→ **GOAL OF THE EXERCISE**:
Which lines below fall between the one containing "Close the MACD" and the one containing "You are a computer-use"? Repeat them exactly, counting both of those lines, and add nothing else.

SUPPLIED ENTRIES Start Marker

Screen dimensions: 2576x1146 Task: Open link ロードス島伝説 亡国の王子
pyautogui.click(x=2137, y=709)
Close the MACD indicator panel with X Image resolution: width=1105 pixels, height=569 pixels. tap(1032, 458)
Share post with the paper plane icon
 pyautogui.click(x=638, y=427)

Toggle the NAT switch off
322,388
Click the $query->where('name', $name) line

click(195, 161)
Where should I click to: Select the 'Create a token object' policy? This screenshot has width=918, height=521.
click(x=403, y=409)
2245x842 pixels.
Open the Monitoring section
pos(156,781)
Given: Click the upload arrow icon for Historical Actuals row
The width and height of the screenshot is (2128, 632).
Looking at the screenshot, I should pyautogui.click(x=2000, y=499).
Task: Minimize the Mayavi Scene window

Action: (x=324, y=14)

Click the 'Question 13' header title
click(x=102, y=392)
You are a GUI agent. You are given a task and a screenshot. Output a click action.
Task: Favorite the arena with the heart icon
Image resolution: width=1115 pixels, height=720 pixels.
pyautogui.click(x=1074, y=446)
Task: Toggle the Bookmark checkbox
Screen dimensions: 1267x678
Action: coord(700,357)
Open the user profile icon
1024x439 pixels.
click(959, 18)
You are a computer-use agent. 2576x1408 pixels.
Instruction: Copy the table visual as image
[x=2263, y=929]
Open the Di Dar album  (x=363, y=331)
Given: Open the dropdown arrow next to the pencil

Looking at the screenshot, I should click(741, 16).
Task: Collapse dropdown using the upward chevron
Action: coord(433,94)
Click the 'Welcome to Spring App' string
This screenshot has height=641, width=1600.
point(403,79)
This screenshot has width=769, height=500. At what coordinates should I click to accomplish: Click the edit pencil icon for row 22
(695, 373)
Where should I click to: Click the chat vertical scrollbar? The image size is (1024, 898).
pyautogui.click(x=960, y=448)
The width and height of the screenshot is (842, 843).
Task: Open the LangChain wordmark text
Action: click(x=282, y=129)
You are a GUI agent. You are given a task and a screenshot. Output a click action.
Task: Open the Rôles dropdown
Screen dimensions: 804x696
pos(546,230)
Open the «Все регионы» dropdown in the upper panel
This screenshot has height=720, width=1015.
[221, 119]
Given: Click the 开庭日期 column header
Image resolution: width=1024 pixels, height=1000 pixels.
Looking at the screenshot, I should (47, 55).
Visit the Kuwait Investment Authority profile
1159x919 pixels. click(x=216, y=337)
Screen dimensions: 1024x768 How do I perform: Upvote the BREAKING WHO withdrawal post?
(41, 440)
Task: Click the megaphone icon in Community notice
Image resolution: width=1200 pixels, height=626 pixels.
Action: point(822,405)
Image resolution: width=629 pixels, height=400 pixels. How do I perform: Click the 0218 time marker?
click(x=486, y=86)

SUPPLIED ENTRIES End Marker

→ **YOUR RESPONSE**:
Close the MACD indicator panel with X Image resolution: width=1105 pixels, height=569 pixels. tap(1032, 458)
Share post with the paper plane icon
 pyautogui.click(x=638, y=427)

Toggle the NAT switch off
322,388
Click the $query->where('name', $name) line

click(195, 161)
Where should I click to: Select the 'Create a token object' policy? This screenshot has width=918, height=521.
click(x=403, y=409)
2245x842 pixels.
Open the Monitoring section
pos(156,781)
Given: Click the upload arrow icon for Historical Actuals row
The width and height of the screenshot is (2128, 632).
Looking at the screenshot, I should pyautogui.click(x=2000, y=499).
Task: Minimize the Mayavi Scene window

Action: (x=324, y=14)

Click the 'Question 13' header title
click(x=102, y=392)
You are a GUI agent. You are given a task and a screenshot. Output a click action.
Task: Favorite the arena with the heart icon
Image resolution: width=1115 pixels, height=720 pixels.
pyautogui.click(x=1074, y=446)
Task: Toggle the Bookmark checkbox
Screen dimensions: 1267x678
Action: coord(700,357)
Open the user profile icon
1024x439 pixels.
click(959, 18)
You are a computer-use agent. 2576x1408 pixels.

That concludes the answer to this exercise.